[SOURCE TEXT]
▼

Tallow Soap Making

Instead of sticking with all vegetable oils, some soap makers use beef tallow for soap making. Admitantly, I am not an expert in tallow soap making. In fact, at the time of this writing, I have never made tallow soap as I try to keep my creations 100% animal product free. Despite the negative stigma within the vegetarian and vegan communities (and even some other communities), there are some benefits of using tallow for soap making.

Myth Buster: Some people (including myself not too long ago) believe that tallow will clog pores and cause negative skin conditions. This, however, is not really the case! Unfortunately, many consumers associate tallow soap with low-quality and sometimes damaging factory made soap because a lot of large commercial skin care companies use mostly animal fats within their products. In reality, it's the harsh chemicals and additives that cause commercial soaps to clog pores and damage skin, not the tallow as some people think!

Let's take a look at the fatty acid, iodine and SAP values for tallow:

* below fatty acid values are approximate and may vary from source to source...

▲

[DIRECTIVES]
• A. What does the tallow soap text say actually causes commercial soaps to clog pores and damage skin?
• B. Transcribe the tallow soap text starting at "Instead of sticking" and ending at "using tallow for soap making.".

[INFORMATION SUPPLIED]
▼

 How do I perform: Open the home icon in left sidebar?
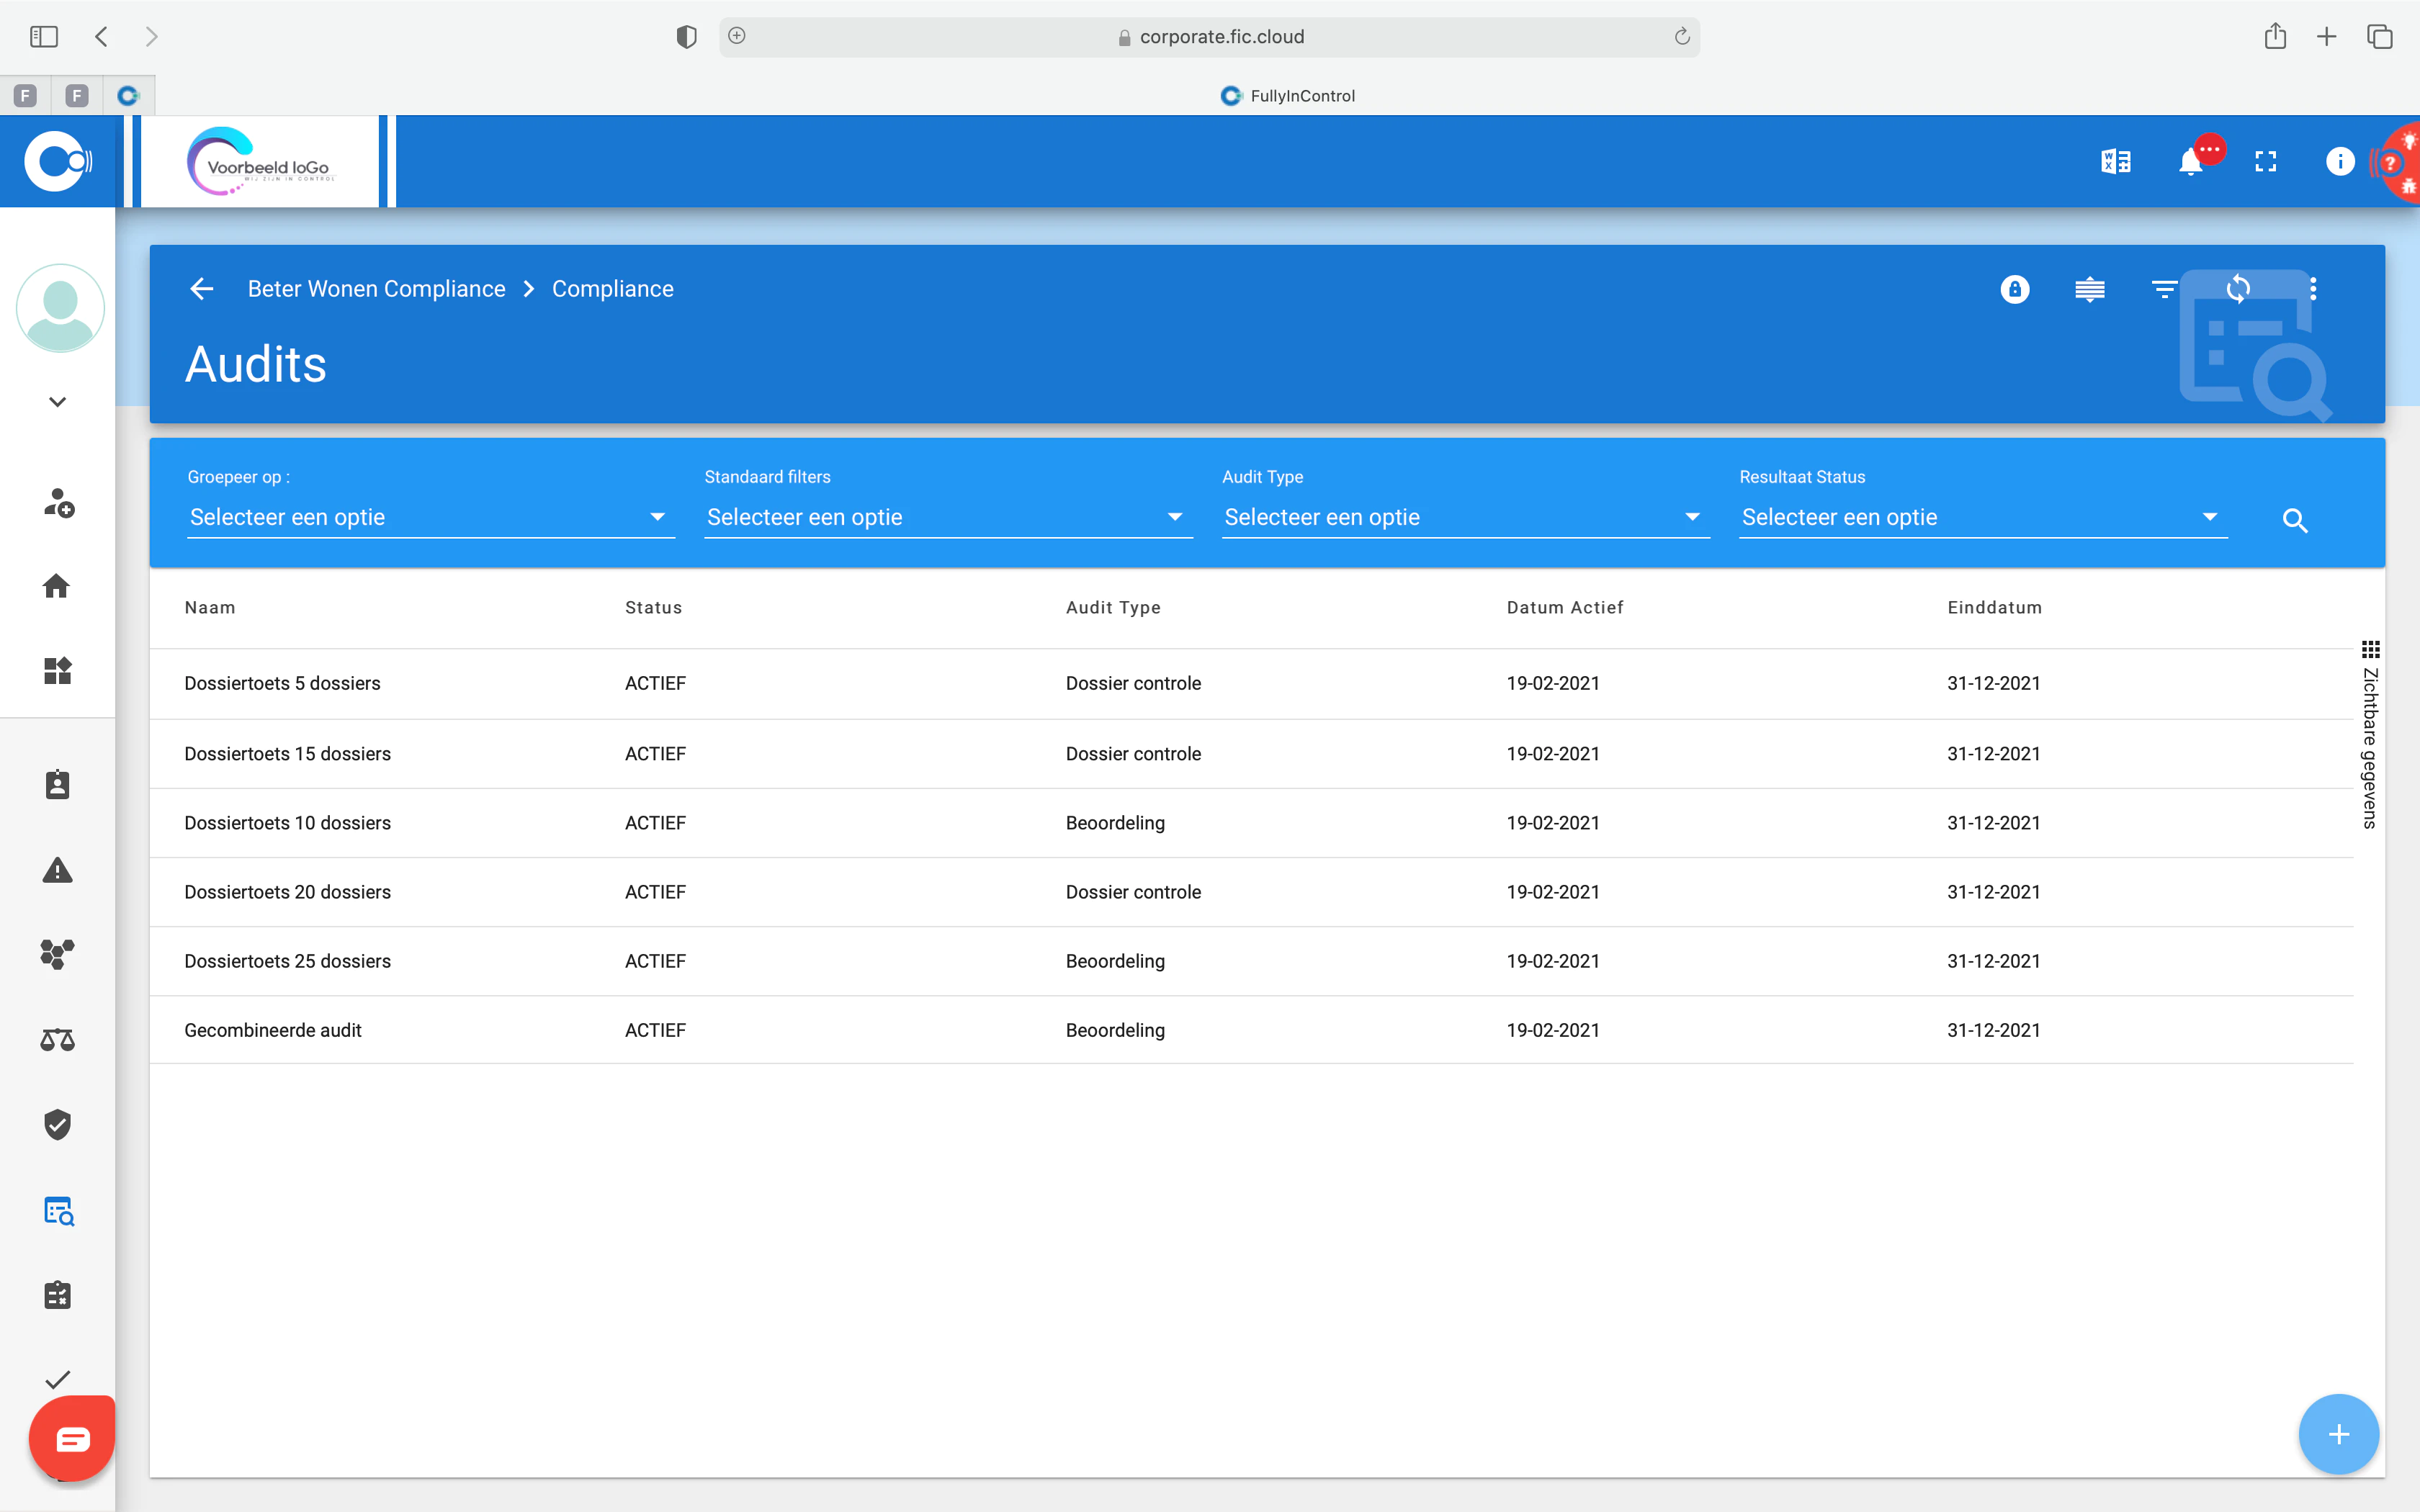coord(57,586)
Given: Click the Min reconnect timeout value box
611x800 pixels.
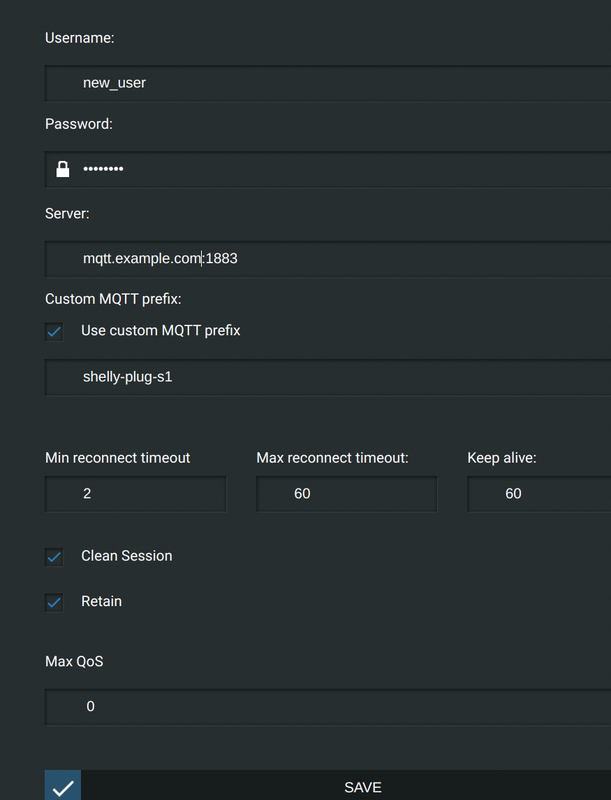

▲

[SOLUTIONS IN ORDER]
• A. The harsh chemicals and additives, not the tallow.

• B.
Instead of sticking with all vegetable oils, some soap makers use beef tallow for soap making. Admitantly, I am not an expert in tallow soap making. In fact, at the time of this writing, I have never made tallow soap as I try to keep my creations 100% animal product free. Despite the negative stigma within the vegetarian and vegan communities (and even some other communities), there are some benefits of using tallow for soap making.